Content based filters are incredibly complex and entire books could be written about how they work and what they look at. Of course, by the time the book was written it would be entirely obsolete. Because of their complexity, though, I am always looking for new ways to explain them to folks.
Content based filters look at a whole range of things, from the actual text in the message, to the domains, to the IP addresses those domains and URLs point to. They look at the hidden structure of an email. They look at what’s in the body of the message and what’s in the headers. There isn’t a single bit of a message that content filters ignore.
Clients usually ask me what words they should change to avoid the filters. But this isn’t the right question to ask. Usually it’s not a word that causes the problem. Let me give you a few examples of what I mean.
James H. has an example over on the Cloudmark blog of how a single missing space in an email caused delivery problems for a large company. That missing space changed a domain name in the message sufficiently to be caught by a number of filters. This is one type of content filter, that focuses on what the message is advertising or who the beneficiary of the message is. Some of my better clients get caught by these types of filters occasionally. A website they’re linking to or a domain name they’re using in the text of the message has a bad reputation. The mail gets bulked or blocked because of that domain in the message.
One of my clients went from 100% inbox every day to random failures at different domains. Their overall inbox was still in the 96 – 98% range, but there was a definite change. The actual content of their mail hadn’t changed, but we kept looking for underlying causes. At one point we were on the phone and they mentioned their new content management system. Sure enough, the content management company had a poor reputation and the delivery problems started exactly when they started using the content management. The tricky part of this was that the actual domains and URLs in the messages never changed, they were still clickthrough.clientdomain.example.com. But those URLs now pointed to an IP address that a lot of spammers were abusing. So there were delivery problems. We made some changes to their setup and the delivery problems went away.

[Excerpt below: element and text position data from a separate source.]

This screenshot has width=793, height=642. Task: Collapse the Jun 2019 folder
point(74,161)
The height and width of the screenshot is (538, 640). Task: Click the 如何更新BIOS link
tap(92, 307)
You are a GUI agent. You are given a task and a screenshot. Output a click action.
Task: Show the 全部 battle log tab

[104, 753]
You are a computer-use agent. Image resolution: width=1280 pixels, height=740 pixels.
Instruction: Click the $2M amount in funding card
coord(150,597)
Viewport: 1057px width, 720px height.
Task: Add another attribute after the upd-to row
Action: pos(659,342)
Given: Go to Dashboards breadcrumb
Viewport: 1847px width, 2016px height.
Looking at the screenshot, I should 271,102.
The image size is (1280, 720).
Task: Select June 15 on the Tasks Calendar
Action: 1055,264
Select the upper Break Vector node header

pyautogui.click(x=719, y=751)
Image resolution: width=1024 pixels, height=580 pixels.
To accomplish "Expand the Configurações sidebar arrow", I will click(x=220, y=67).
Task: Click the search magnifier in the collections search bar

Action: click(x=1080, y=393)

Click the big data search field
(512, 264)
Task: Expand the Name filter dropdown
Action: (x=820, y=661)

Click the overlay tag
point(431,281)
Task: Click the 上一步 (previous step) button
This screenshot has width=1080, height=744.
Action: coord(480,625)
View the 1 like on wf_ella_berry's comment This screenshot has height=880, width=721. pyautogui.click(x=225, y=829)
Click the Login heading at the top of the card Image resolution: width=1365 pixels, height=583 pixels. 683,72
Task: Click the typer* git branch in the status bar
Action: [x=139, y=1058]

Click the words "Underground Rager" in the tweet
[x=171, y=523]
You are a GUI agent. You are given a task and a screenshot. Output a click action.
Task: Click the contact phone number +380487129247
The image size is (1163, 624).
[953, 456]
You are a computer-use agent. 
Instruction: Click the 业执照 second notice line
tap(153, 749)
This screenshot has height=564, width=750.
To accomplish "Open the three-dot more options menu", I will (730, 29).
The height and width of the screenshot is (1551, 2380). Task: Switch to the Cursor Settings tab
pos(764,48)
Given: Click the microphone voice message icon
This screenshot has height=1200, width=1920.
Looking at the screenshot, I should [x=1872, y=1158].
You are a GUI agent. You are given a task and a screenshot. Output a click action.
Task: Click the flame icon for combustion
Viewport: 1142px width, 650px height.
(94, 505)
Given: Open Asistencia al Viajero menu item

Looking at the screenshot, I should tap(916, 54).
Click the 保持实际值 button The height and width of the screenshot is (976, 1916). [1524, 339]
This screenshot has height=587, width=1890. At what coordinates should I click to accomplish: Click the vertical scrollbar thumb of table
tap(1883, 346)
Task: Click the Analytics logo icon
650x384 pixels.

The third example is one from quite a long time ago, but illustrates a key point. A client was testing email sends through a new ESP. They were sending one-line mail through the ESPs platform to their own email account. Their corporate spamfilter was blocking the mail. After much investigation and a bit of string pulling, I finally got to talk to an engineer at the spamfiltering company. He told me that they were blocking the mail because it “looked like spam.” When pressed, he told me they blocked anything that had a single line of text and an unsubscribe link. Once the client added a second line of text, the filtering issue went away.
These are just some of the examples of how complex content based filters are. Content is almost a misnomer for them, as they look at so many other things including layout, URLs, domains and links.